The Earl of Wetherby was taking Annabelle across the room toward an older lady and a younger couple, who had been pointed out to Rosamund as his mother and Lord and Lady Sitwell, his sister and brother-in-law. She felt that she could relax for at least the moment with her former comrade-in-arms.

“It does, doesn’t it?” he said with a grin. “You may call me my lord, then, and touch the ground with your nose as you curtsy each time you address me. Will that make you feel better?”

He had been a thin and wiry boy, always untidy, always laughing, always into some mischief, always ready to fight anyone who dared tease him about the dimple in his right cheek. He was no longer thin, though he was not particularly tall or muscular. His gray eyes looked as if they still laughed much of the time. His thick dark hair was quite as unruly as it had ever been, though it had clearly been combed fairly recently. The dimple was still there. He walked with a limp, she had noticed upstairs.

“I think I will settle for Josh,” she said, laughing.

“If you feel you are being overfamiliar at any time,” he said, “you can always extend it to Joshua. How old were you and I when we last met?”

“Fifteen, I believe,” she said. “That was the year you fell into the stream and then splashed me with water for laughing at you.”

“So it was,” he said. “Tell me, Rosamund, were you always a beauty?”

“I believe the very first words my mother spoke when I was born were to the effect that I was the loveliest child ever to see the light of day,” she said.

“ Ah,” he said. “I suppose fifteen-year-old boys are blind to such matters. Did you not have pigtails?”

“Yes,” she said. “I did not win the battle to be rid of them until I was almost sixteen. What happened, Josh?” She glanced down at his leg.

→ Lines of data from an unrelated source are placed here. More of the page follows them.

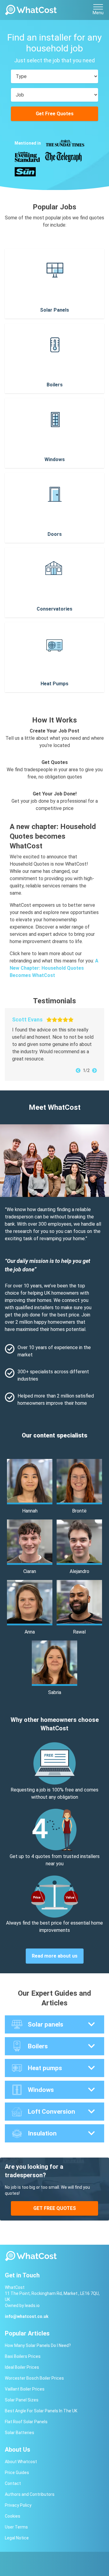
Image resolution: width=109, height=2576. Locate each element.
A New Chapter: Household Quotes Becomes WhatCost (54, 968)
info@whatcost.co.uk (26, 2316)
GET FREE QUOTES (54, 2208)
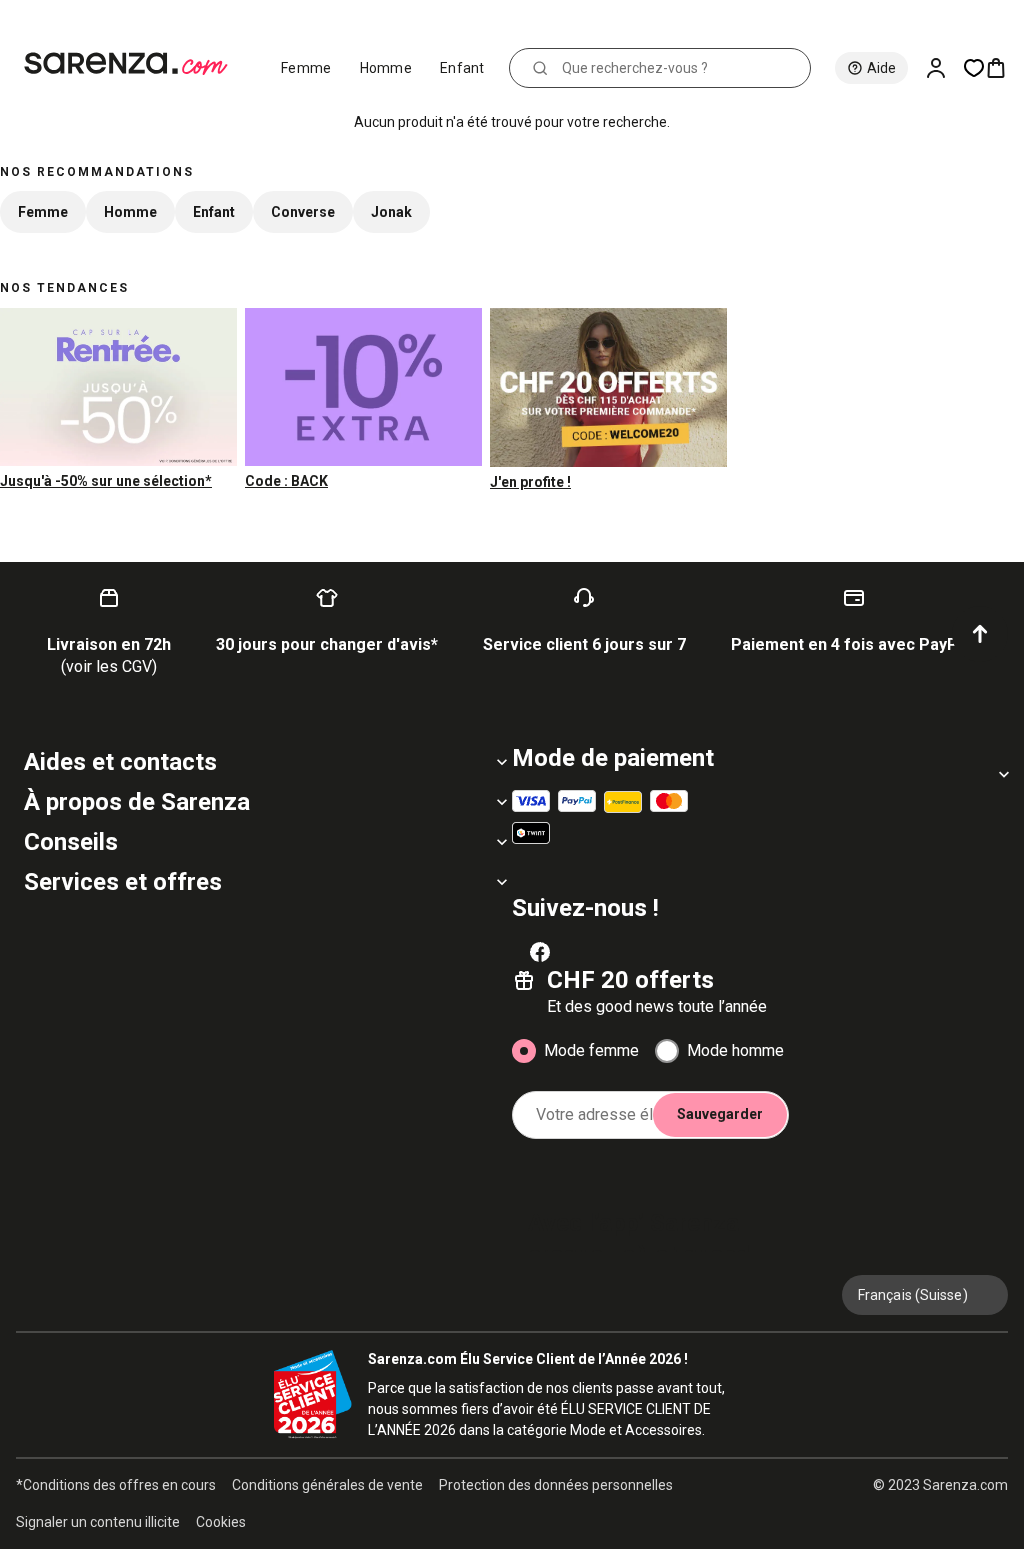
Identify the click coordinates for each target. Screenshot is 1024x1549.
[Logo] (134, 64)
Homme (386, 68)
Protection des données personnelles (556, 1485)
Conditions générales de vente (327, 1485)
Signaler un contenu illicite (98, 1522)
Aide (881, 68)
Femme (306, 68)
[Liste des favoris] (974, 68)
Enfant (462, 68)
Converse (303, 212)
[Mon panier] (1004, 68)
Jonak (391, 212)
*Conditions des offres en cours (116, 1485)
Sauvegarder (720, 1114)
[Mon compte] (944, 68)
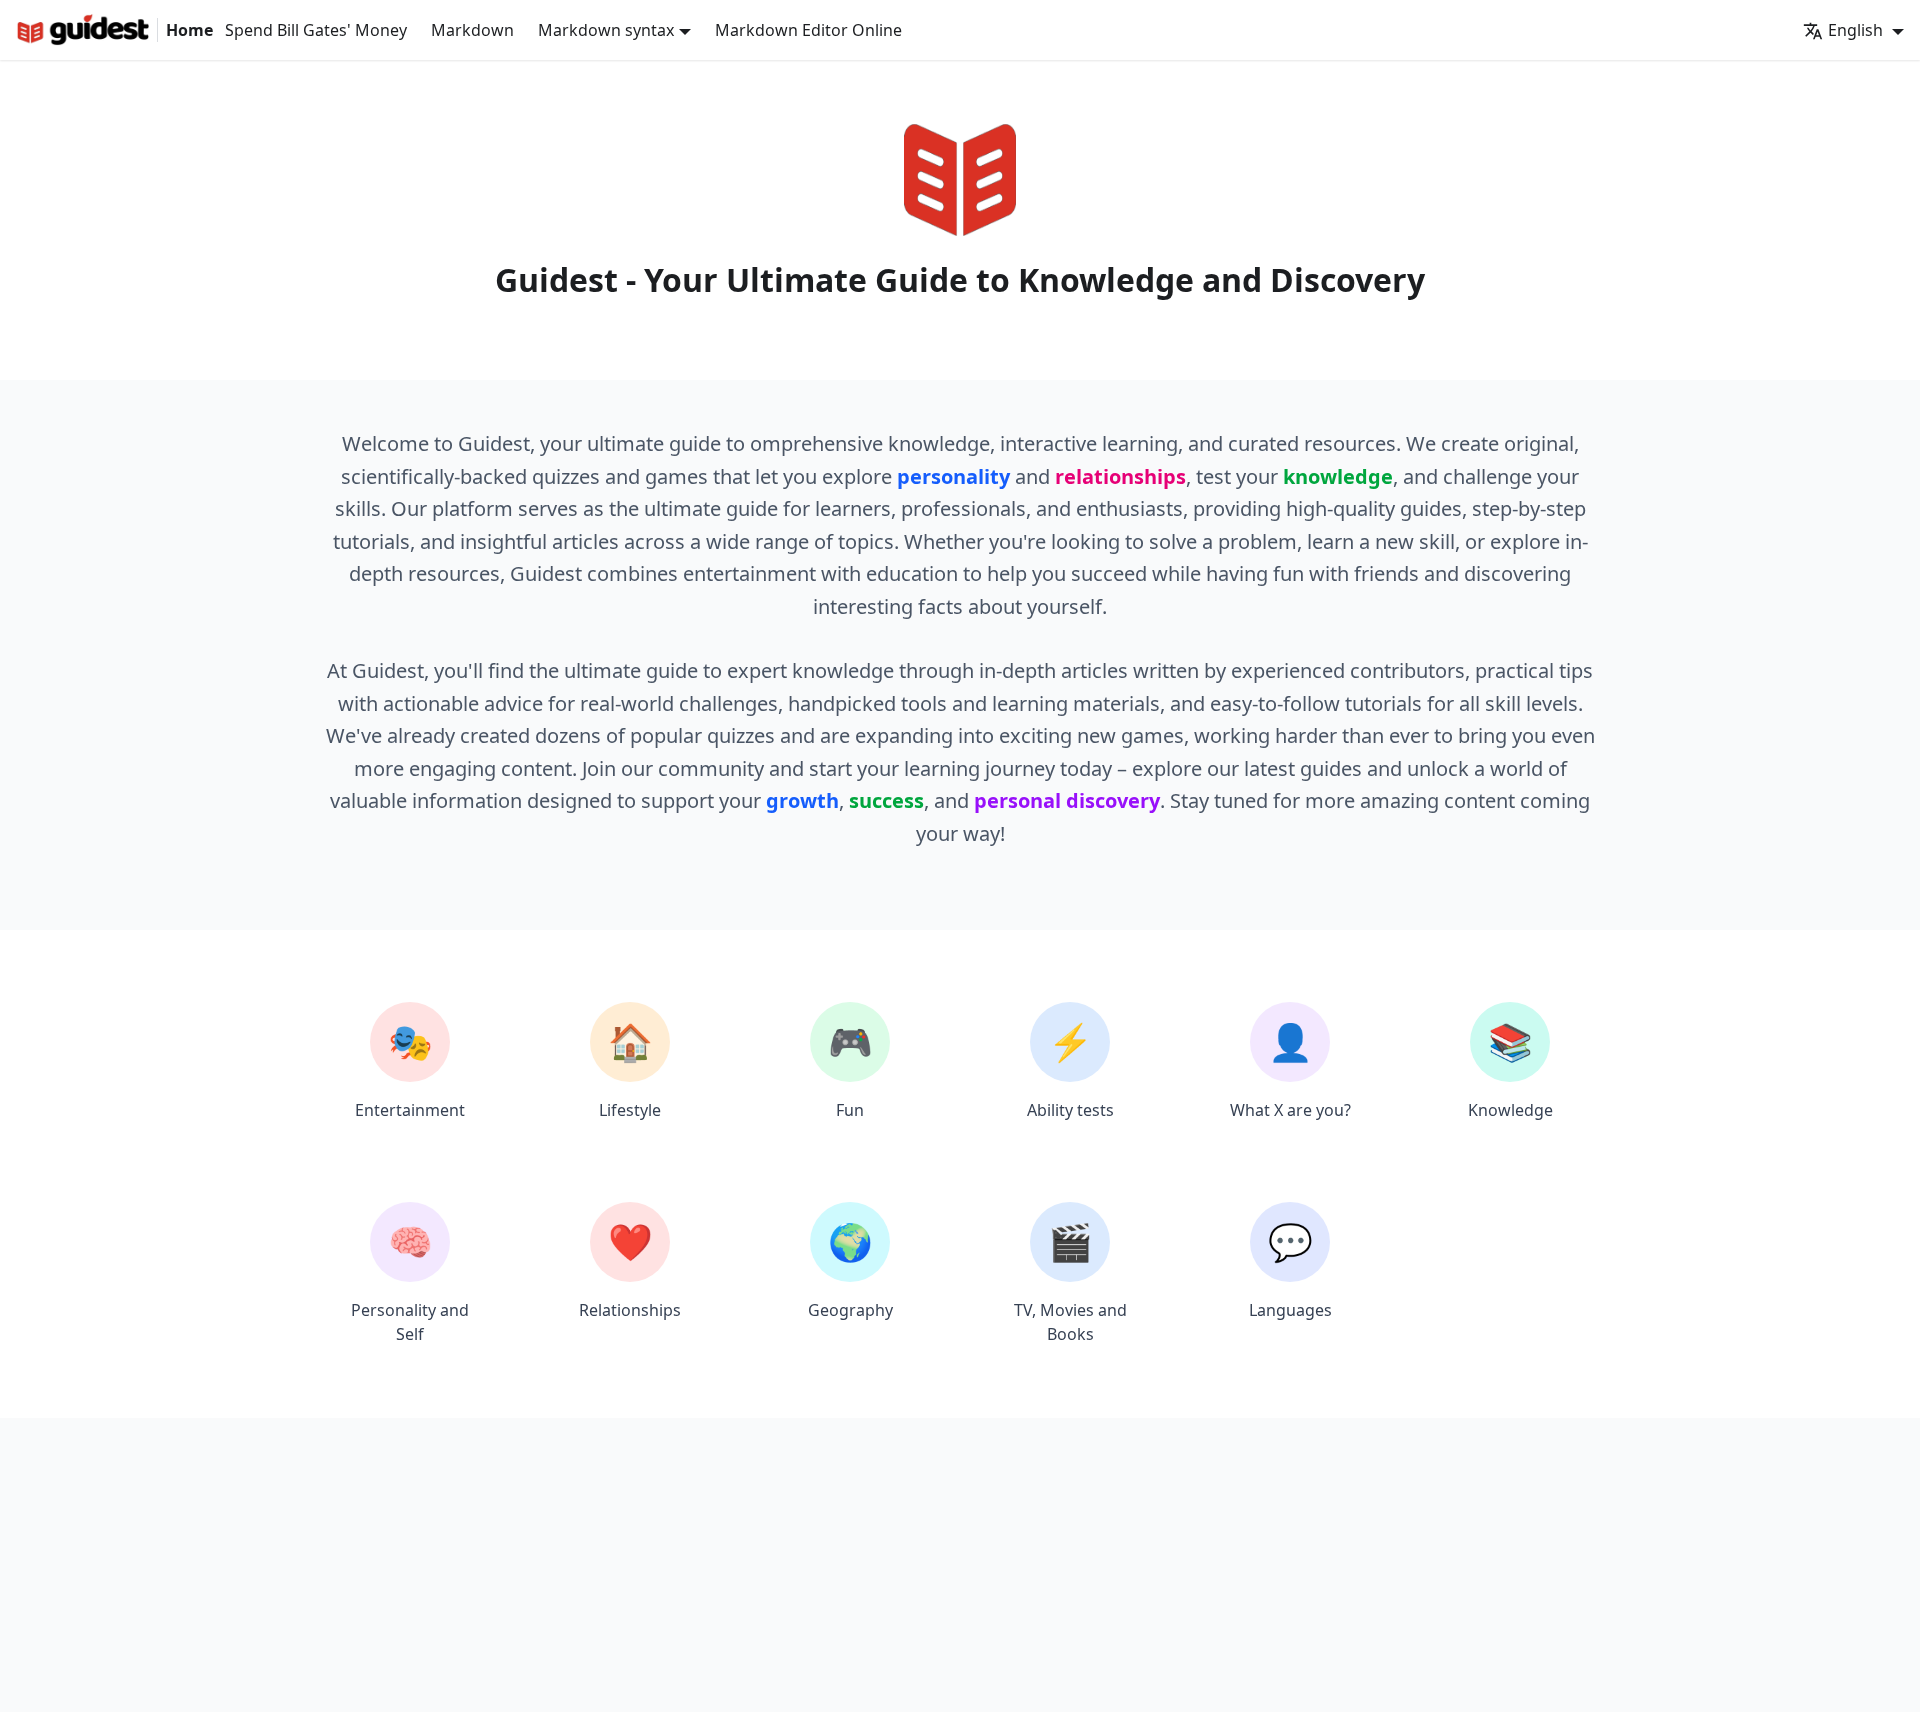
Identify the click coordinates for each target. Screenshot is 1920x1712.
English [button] (1857, 30)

“Battle of Waterloo,” he said. “I was lucky the old sawbones who tended it did not hack it off. I believe I informed him—at least, I have been told I did; I was not quite rational at the time—that my great-uncle the Marquess of Gilmore would have his license and his head, not necessarily in that order, if he did not put that saw down and practice responsible medicine. Apparently I roared loudly enough to draw a faint cheer from the other men lying around.” He grinned.

“I didn’t know you had fought,” she said.

“Cavalry officer,” he said. “Scarlet regimentals and the whole paraphernalia. You should have seen me then, Rosamund. You would have been swooning with admiration.”